Sulle modalità di ‘”registrazione”‘, comunque la si chiami, delle titolarità derivanti ai discendenti dalla morte del concessioanrio, va fatto rinvio al Regolamento comunale di polizia mortuaria (che, probabilmente, nulla dice, specie se un po’ datato), potendo prevedere un atto ricognitivo, rientrante nell’ambito dell’art. 107, comma 3 D. Lgs. 18/8/2000, n. 267 e succ. modif., a volte su dichiarazione/denuncia (magari anche da effettuarsi entro un determinato termine dal decesso del concessionario), altre volte d’ufficio.

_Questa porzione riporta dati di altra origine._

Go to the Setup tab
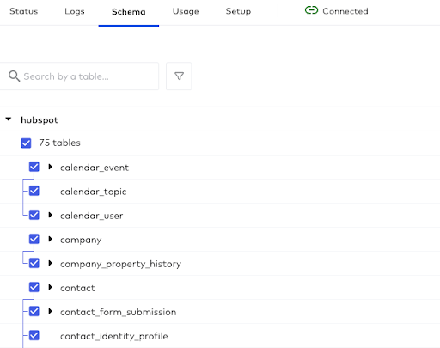 238,11
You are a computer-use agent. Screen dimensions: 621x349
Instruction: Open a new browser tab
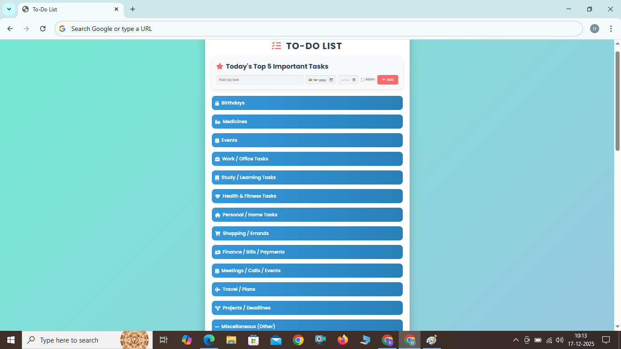click(x=133, y=9)
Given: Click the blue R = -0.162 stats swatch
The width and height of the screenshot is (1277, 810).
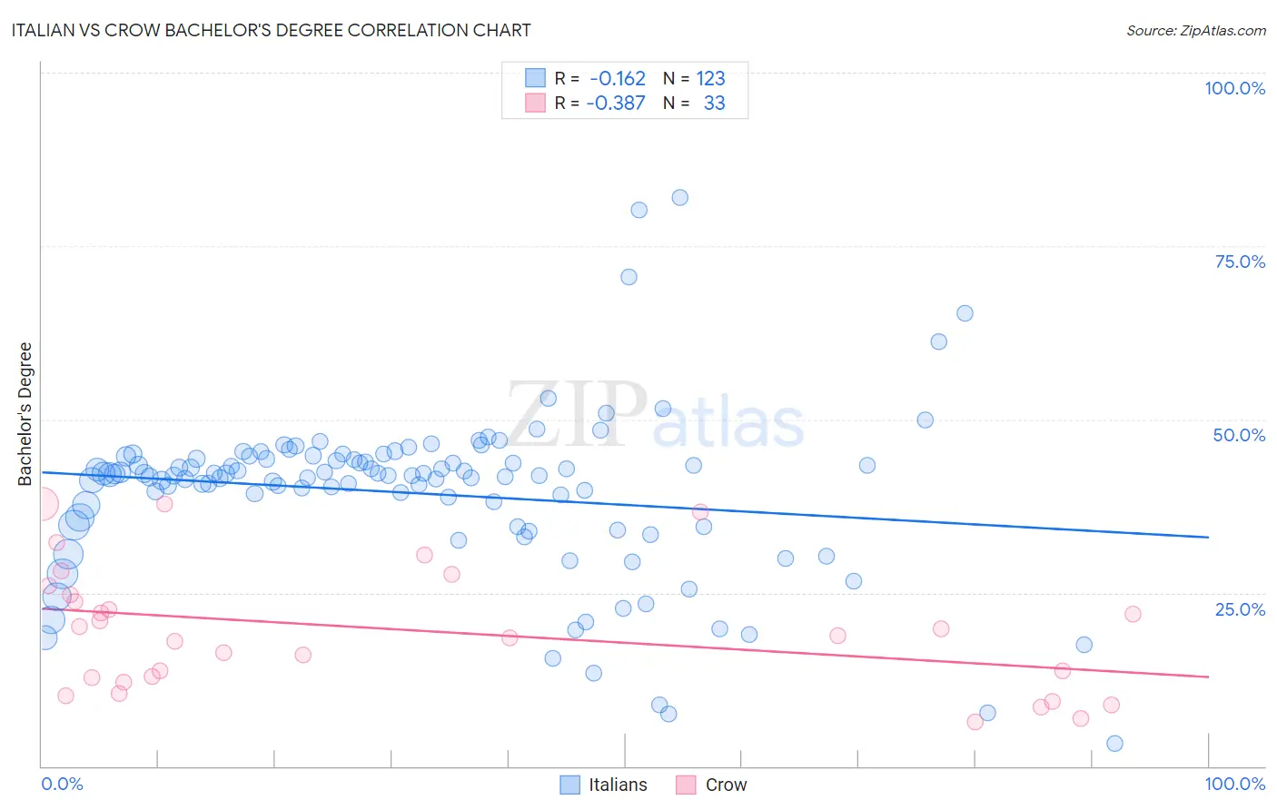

La ‘fonte’ e’ sempre e comunque il Regolamento comunale di polizia mortuaria.
(6) Esiste poi un diritto di proprietà sul manufatto e sui materiali sepolcrali, trasmissibile, mortis causa, indipendentemente dallo Jus Sepulchri.
(7) Una volta avvenuta la tumulazione, l’estumulazione è ammessa solo allo scadere della concessione, se a tempo determinato, mentre non è ammessa l’estumulazione se si tratta di concessione perpetua, ma la salma tumulata deve permanere nella sepoltura a tempo indeterminato (art. 86, comma 1 DPR 10 settembre 1990, n. 285), salvo che non ricorra il caso di cui al successivo art. 88, cioè quando venga richiesto il trasferimento in altro sepolcro, o per riduzione in resti.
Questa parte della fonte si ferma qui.